The classes of psychostimulants include methylphenidate, dexmethylphenidate, dextroamphetamine, mixed amphetamine salts, and L-lysine-D-amphetamine (lisdexamfetamine). By the 1980s, there were already hundreds of randomized controlled trials showing the efficacy of stimulants in the treatment of ADHD in school-age children (Greenhill et al. 1999). Arnold (2000) reviewed studies in which subjects underwent a trial of both amphetamine and methylphenidate. This review suggested that approximately 41% of subjects with ADHD responded equally to methylphenidate and amphetamine, whereas 44% responded preferentially to one of the classes of stimulants. This finding suggests that the initial response rate to stimulants may be as high as 85% if both stimulants are tried (in contrast to the finding of 65%–75% response when only one stimulant is tried). In contrast, placebo response rates in stimulant trials are rarely above 20%–30%, making the effect size of the stimulants (0.8–1.0) one of the largest among all the psychotropics. At present, however, no method is available to predict which stimulant will produce the best response in a given patient. The past decade has seen the emergence of the long-acting stimulants; studies of these agents have been the focus of major reviews (Biederman and Spencer 2008; Pliszka and AACAP Work Group on Quality Issues 2007).
Initial research with stimulants was carried out in school-age children, but more recent controlled trials of stimulants have focused on adolescents (Spencer et al. 2006b; Wilens et al. 2006a) and adults (Biederman et al. 2006a; Weisler et al. 2006). These studies show that older individuals’ rates of response to stimulants are similar to those of children, with adequate response for most subjects being obtained with 70–100 mg/day of methylphenidate or 40–60 mg/day of amphetamine.
Preschoolers with ADHD have also been the focus of investigation.

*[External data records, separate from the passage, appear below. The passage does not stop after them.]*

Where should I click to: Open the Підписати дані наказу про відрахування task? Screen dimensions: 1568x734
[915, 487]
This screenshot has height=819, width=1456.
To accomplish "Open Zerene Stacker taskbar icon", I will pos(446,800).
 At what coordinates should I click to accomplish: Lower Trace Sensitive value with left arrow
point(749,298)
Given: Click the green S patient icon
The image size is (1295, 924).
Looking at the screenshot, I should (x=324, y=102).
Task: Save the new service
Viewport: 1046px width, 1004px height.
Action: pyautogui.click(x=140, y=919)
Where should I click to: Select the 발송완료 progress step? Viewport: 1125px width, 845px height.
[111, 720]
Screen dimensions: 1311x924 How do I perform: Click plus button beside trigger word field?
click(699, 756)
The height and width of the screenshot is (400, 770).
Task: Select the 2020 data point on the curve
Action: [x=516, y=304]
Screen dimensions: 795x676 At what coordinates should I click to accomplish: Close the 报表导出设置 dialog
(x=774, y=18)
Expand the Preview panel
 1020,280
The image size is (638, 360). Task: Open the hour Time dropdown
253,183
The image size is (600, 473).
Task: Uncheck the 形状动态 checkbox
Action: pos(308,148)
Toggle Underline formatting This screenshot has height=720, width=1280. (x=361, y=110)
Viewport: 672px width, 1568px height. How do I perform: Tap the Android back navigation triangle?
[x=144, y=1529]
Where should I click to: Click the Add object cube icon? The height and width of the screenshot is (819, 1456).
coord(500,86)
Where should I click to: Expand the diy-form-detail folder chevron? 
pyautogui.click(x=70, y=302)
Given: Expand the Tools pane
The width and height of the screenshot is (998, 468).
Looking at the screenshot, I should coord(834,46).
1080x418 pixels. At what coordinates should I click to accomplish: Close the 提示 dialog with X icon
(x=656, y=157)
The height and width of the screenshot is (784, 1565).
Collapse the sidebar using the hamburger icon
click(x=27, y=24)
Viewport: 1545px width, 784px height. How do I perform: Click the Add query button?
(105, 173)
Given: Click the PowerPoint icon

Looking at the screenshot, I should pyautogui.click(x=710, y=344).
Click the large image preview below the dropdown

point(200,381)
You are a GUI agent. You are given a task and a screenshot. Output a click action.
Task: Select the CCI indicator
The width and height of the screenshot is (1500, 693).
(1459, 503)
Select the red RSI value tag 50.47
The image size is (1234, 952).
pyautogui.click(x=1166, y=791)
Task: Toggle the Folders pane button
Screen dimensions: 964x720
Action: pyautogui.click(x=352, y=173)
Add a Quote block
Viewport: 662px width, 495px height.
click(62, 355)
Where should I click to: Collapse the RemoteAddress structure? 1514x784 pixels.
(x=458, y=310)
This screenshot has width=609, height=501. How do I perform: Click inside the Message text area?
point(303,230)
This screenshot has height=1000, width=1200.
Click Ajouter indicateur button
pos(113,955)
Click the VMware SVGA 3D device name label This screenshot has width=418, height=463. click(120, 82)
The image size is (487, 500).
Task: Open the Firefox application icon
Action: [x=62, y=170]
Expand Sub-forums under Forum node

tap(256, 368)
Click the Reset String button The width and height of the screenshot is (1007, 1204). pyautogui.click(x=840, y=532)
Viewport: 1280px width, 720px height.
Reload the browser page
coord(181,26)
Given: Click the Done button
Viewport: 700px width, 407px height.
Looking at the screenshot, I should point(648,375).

In the NIMH Preschool ADHD Treatment Study (PATS), 183 children (ages 3–5 years) underwent an open-label trial of methylphenidate, with 165 of these subjects subsequently randomly assigned to a double-blind, placebo-controlled crossover trial of methylphenidate lasting 6 weeks (Greenhill et al. 2006; Wigal et al. 2006). The mean optimal dosage of methylphenidate was found to be 0.7 ±0.4 mg/kg/day, which is lower than the mean of 1.0 mg/kg/day found to be optimal in school-age children. Eleven percent of subjects discontinued methylphenidate because of adverse events. Compared with school-age children, the preschool group showed a higher rate of emotional adverse events, including crabbiness, irritability, and proneness to crying. The conclusion was that the dosage of methylphenidate (or any stimulant) should be titrated more conservatively in preschoolers than in school-age patients, and lower mean dosages may be effective.
The appendix at the end of this chapter shows the recommended dosage ranges for these agents. The appendix also discusses adverse events, particularly growth suppression, that occur with psychostimulants.
Atomoxetine is a noradrenergic reuptake inhibitor that has indirect effects on dopamine reuptake in the cortex but not in the striatum (Bymaster et al. 2002). Numerous double-blind, placebo-controlled trials have demonstrated the medication’s efficacy in the treatment of ADHD in children, adolescents, and adults (Michelson et al. 2001, 2002, 2003). Given its pharmacokinetic half-life of 5 hours, it is generally dosed twice a day. Although open trials comparing methylphenidate with atomoxetine showed the two agents to have similar efficacy (Kratochvil et al. 2002), double-blind, placebo-controlled trials comparing atomoxetine with amphetamine (Biederman et al. 2006b; Wigal et al. 2005) and methylphenidate (Newcorn et al. 2008) have shown the stimulants to be more efficacious.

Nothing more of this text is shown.